[Screenshot grounding data]
· · ·
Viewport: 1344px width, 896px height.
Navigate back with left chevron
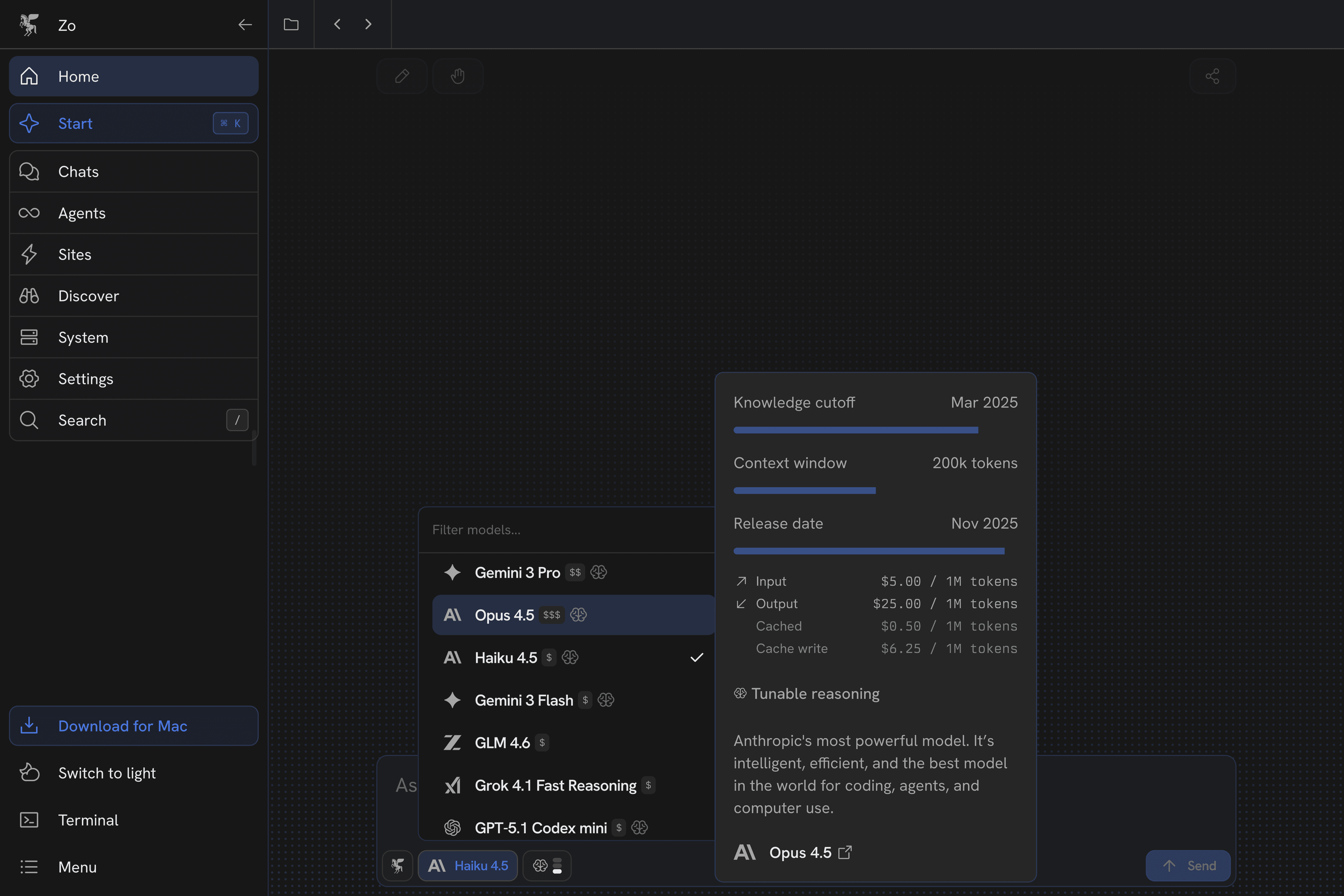(337, 24)
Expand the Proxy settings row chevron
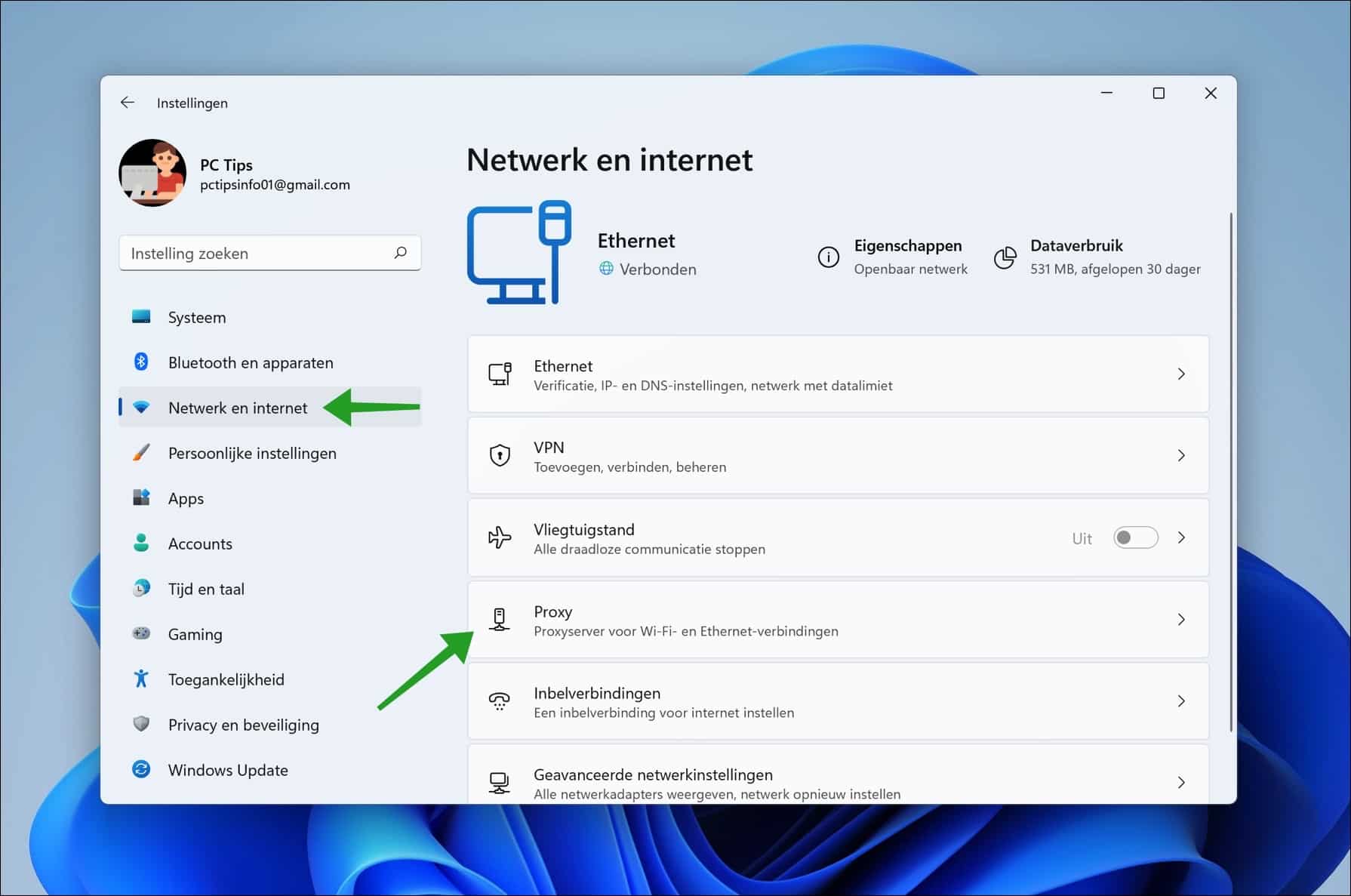The image size is (1351, 896). click(x=1181, y=619)
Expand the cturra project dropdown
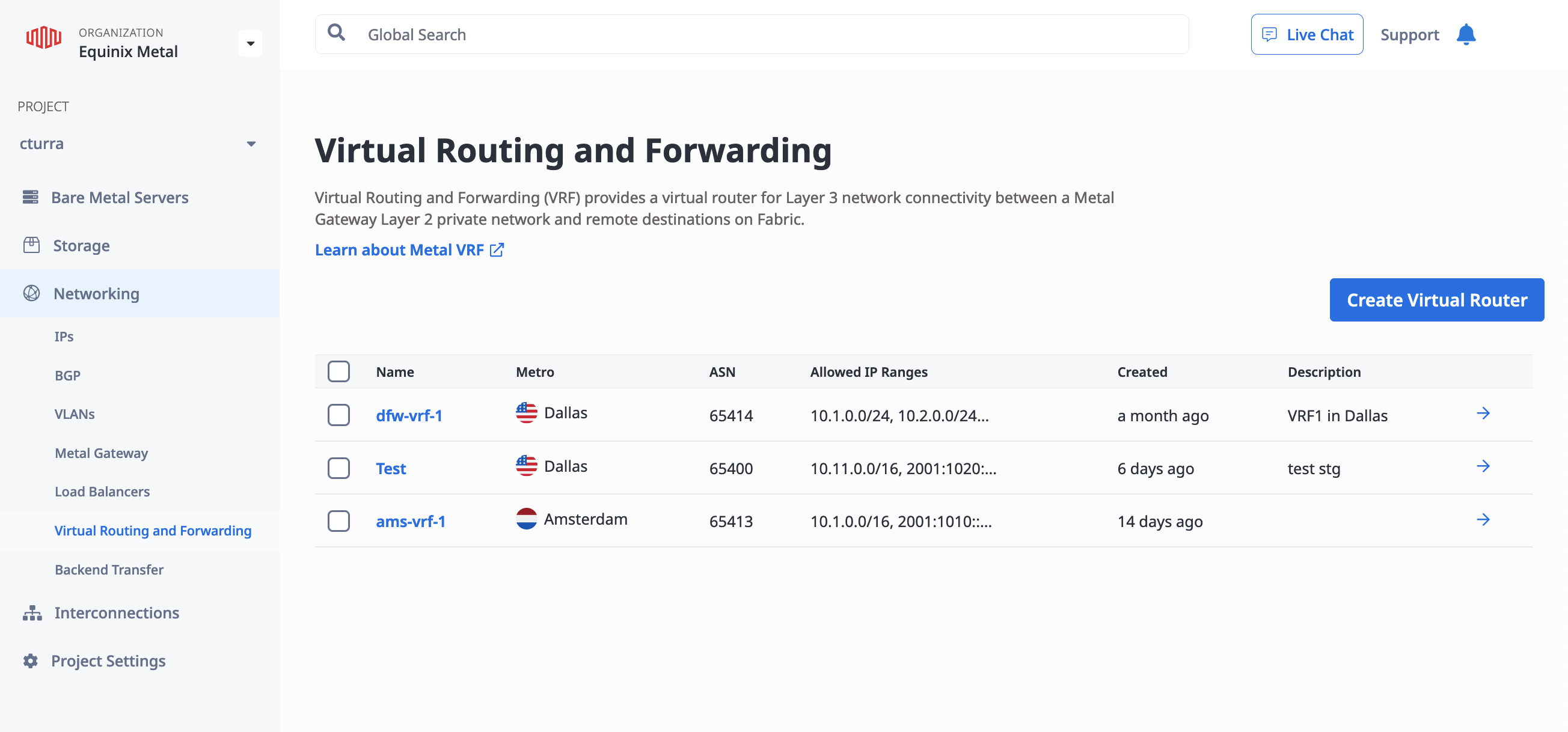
· · ·
What is expected: When you write out the data, keep every line exact and drop the pictures.

Solution to the exercise:
Viewport: 1344px width, 896px height.
Navigate back with left chevron
(337, 24)
Expand the Proxy settings row chevron
The image size is (1351, 896). click(x=1181, y=619)
Expand the cturra project dropdown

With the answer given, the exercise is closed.